[g_]

What do you mean by 'is defined by group operation'? Reals/integers with multiplication don't form a group.

'Multiplying 0 by itself 0 times' is what Wikipedia calls 'empty product'. For me is is good intuition, but that's a matter of taste.

AFAIK the usual convention is:

* in contexts where the exponent is varying continuously and a is a real number, a^b is undefined for a=b=0

* in contexts where the exponent is varying discretely (as an integer/natural number), a^b = 1 for b=0 and any a

Haskell quite nicely distinguishes between these two:

(^) :: (Num a, Integral b) => a -> b -> a

(* * ) :: (Floating a) => a -> a -> a

but it still gives 0 * * 0 and 0^0 as 1. (There shouldn't be spaces between asterisks, HN treats them as italics)

[profquail]

Reals form a group under multiplication.
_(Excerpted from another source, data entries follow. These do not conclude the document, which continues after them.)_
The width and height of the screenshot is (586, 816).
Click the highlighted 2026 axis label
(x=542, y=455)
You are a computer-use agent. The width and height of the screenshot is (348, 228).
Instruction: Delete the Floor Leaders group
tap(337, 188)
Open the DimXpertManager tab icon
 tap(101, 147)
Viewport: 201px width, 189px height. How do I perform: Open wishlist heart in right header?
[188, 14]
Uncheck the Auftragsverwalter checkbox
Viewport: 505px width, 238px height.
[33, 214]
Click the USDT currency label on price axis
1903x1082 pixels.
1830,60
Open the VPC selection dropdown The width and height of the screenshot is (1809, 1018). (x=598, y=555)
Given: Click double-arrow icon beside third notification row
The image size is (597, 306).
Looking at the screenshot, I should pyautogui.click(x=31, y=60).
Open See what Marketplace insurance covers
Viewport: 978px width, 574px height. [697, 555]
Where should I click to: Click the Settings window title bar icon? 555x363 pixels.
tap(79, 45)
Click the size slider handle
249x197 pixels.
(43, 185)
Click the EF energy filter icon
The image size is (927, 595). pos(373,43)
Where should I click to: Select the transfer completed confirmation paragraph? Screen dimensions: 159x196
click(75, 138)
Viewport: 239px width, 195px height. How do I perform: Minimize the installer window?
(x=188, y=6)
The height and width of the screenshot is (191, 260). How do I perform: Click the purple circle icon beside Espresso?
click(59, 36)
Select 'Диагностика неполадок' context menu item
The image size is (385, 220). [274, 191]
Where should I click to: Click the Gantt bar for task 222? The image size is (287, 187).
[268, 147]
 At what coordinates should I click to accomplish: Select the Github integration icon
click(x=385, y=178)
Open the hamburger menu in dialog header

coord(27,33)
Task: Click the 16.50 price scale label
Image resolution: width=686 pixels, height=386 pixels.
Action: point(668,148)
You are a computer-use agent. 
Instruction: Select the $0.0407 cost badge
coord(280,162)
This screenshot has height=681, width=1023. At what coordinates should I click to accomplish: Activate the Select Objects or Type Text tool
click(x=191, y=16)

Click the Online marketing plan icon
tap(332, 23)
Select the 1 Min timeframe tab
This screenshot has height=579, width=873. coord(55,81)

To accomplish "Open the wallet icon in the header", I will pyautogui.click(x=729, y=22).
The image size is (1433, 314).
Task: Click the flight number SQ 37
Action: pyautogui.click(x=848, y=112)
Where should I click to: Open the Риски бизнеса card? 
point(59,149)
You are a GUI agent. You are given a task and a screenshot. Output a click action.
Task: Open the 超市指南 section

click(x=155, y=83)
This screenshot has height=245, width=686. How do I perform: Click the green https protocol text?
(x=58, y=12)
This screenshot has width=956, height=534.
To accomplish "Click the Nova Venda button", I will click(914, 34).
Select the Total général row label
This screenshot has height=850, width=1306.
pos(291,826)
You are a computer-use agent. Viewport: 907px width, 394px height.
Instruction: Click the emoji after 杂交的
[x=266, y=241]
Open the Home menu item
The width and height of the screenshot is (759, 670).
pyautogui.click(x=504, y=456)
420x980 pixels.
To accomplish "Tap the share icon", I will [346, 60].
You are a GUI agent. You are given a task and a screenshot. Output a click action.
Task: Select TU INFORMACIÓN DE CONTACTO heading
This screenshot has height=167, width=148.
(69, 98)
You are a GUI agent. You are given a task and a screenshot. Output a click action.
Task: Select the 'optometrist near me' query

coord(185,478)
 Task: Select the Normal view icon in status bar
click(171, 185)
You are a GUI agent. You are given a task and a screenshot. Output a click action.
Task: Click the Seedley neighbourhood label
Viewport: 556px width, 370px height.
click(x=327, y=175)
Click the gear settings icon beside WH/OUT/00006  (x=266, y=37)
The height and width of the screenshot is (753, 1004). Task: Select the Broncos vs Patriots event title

Integers don't, but they do form a commutative ring (addition, negation, multiplication).

[jibiki]

> Reals form a group under multiplication.

I think his point was that 0 has no inverse. So in the literal sense, the reals are not a group under multiplication (although obviously, when somebody says "the reals are a group under multiplication", one usually interprets it as "R\{0} is a group under multiplication".)

This is vaguely relevant to the issue at hand because we are doing 0 to the 0.